陈阿诺忙摇了摇头道:“青龙护法严重了,既然都是为了教主,哪里还有见怪一说。”
“只是……”陈阿诺犹豫了片刻,却还是将疑惑道来:“青龙护法当年已然归隐,不再问江湖事,为何又回来了?”
听到这一问,青龙只是看着陈阿诺的双眸沉默了许久。
陈阿诺只当是自己问错了话,正想着如何弥补时,青龙却反问她道:“这三年来,所有人都以为你已经……,若是你一直隐居不出,便也可以永远远离这一切,可你又为什么回来了?”
青龙的反问让陈阿诺顿时豁然,或许从踏入这江湖的一瞬间起,她就早已与这一切深深纠缠在一起,要真正放下又谈何容易。
陈阿诺正在万般感慨之际,青龙却又对她道:“教主现身武林大会之后,那些所谓正派中人得知教主走火入魔,自然不肯放过这趁人之危的机会,据我们派出去打探消息的教徒来报,那些正派中人已经开始集结,准备一个月后围攻天漆峰,所以这段时日我恐怕无暇顾及,还要劳你好生照顾教主。”
“照顾教主我自然在所不辞。”陈阿诺忙接过话去:“只是我有一事不明,先前我听江湖传言提及此事,还以为是讹传,或是有人借教主之名招摇撞骗,实在不能明白教主为何会出现在武林大会上。”

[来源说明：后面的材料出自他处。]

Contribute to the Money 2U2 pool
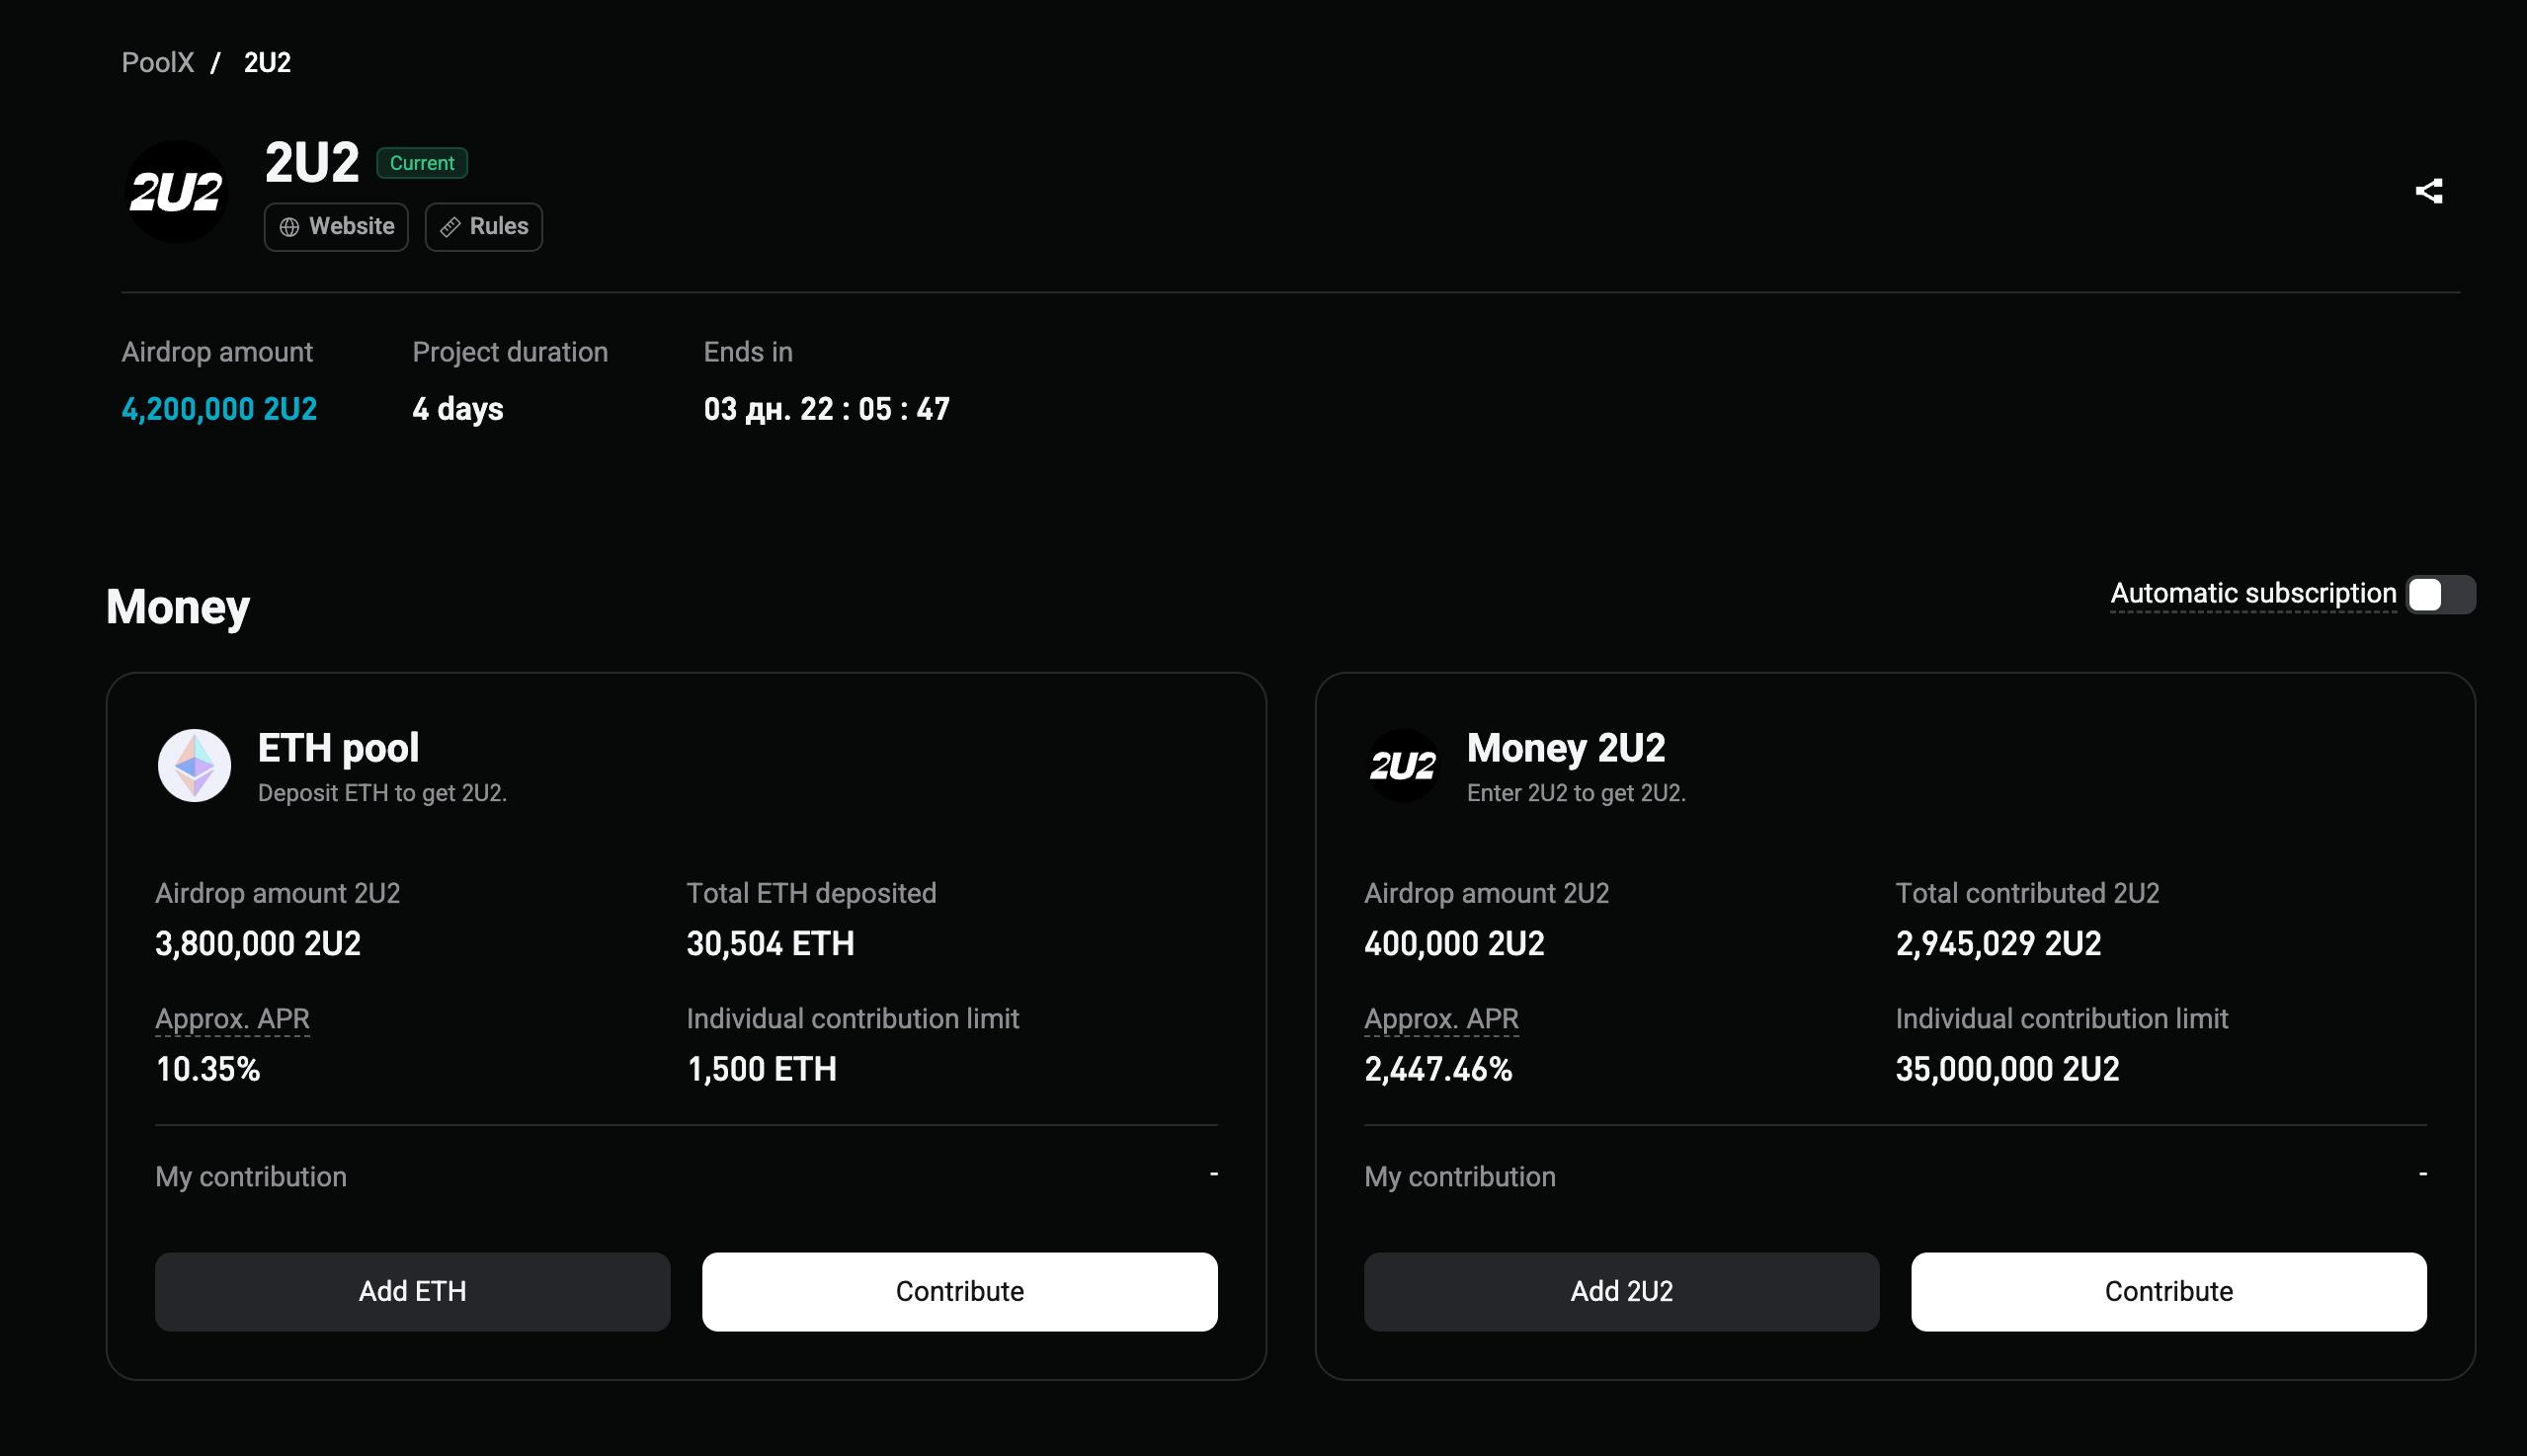coord(2169,1292)
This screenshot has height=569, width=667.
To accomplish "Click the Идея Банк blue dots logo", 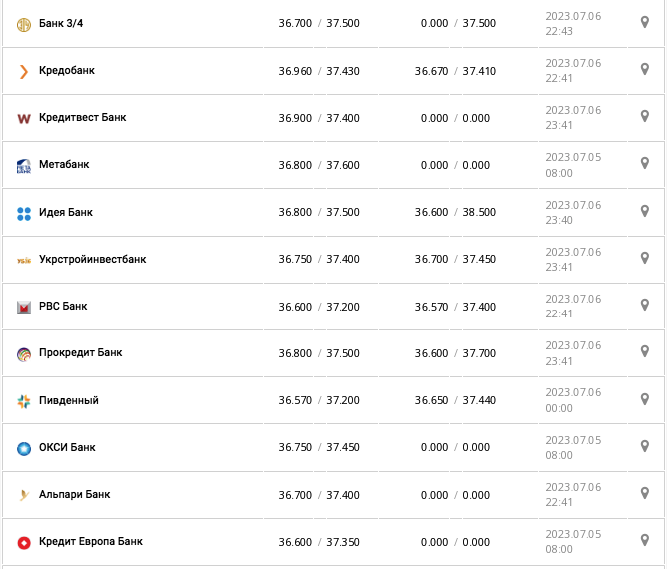I will (24, 213).
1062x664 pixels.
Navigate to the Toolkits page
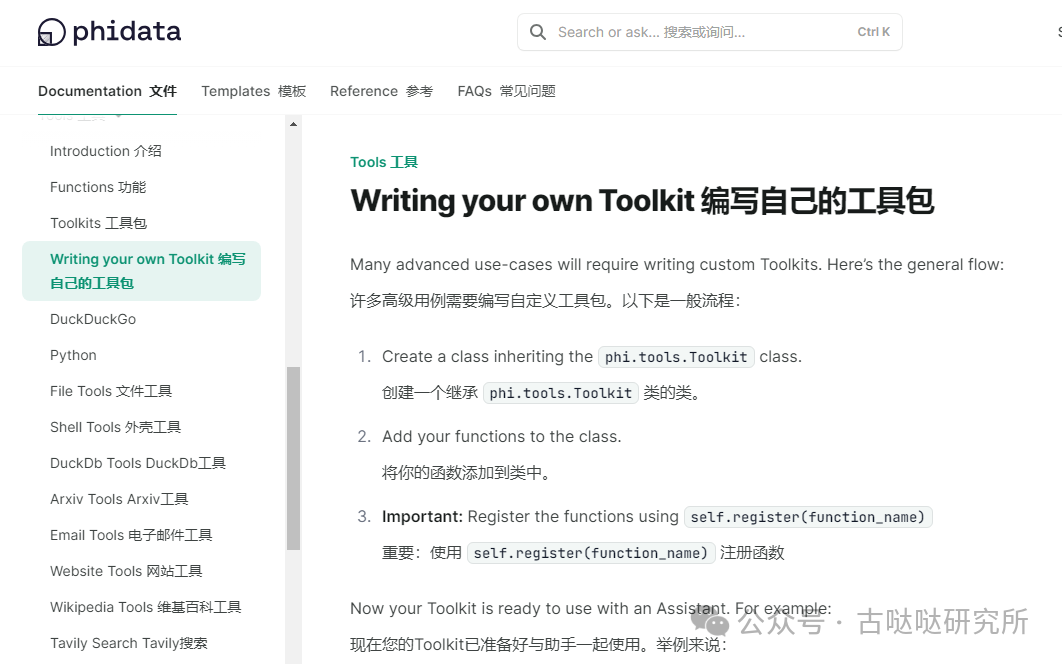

青龙面露自责的表情,叹息道:“此事说来也是我的失误,教主走火入魔后也是时好时坏。那段时间他恢复了神智的,我就放松了警惕。怎知教主竟一声不吭的离开了天英教,独自一人去了武林大会,如今想来多半是走火入魔的症状又反复,以为你还同慕容磬在一起,就寻到了武林大会上。”
得知萧千雅是为了寻找自己才现身武林大会从而将他走火入魔之事暴漏出来,陈阿诺侧头看着对一切浑然不知,专心致志同那只蛊虫“玩耍”的他,心下愈发五味陈杂。
青龙却安慰她道:“你也莫要太过自责,昨日你回来后,教主的情形已是大有起色,这些日子他都一直把自己关在屋子里,一日三餐也要百般哄骗,教中上下都绞尽了脑汁也不知如何是好,想不到今日教主竟肯到庭院里来,早膳也用了,实在难得。”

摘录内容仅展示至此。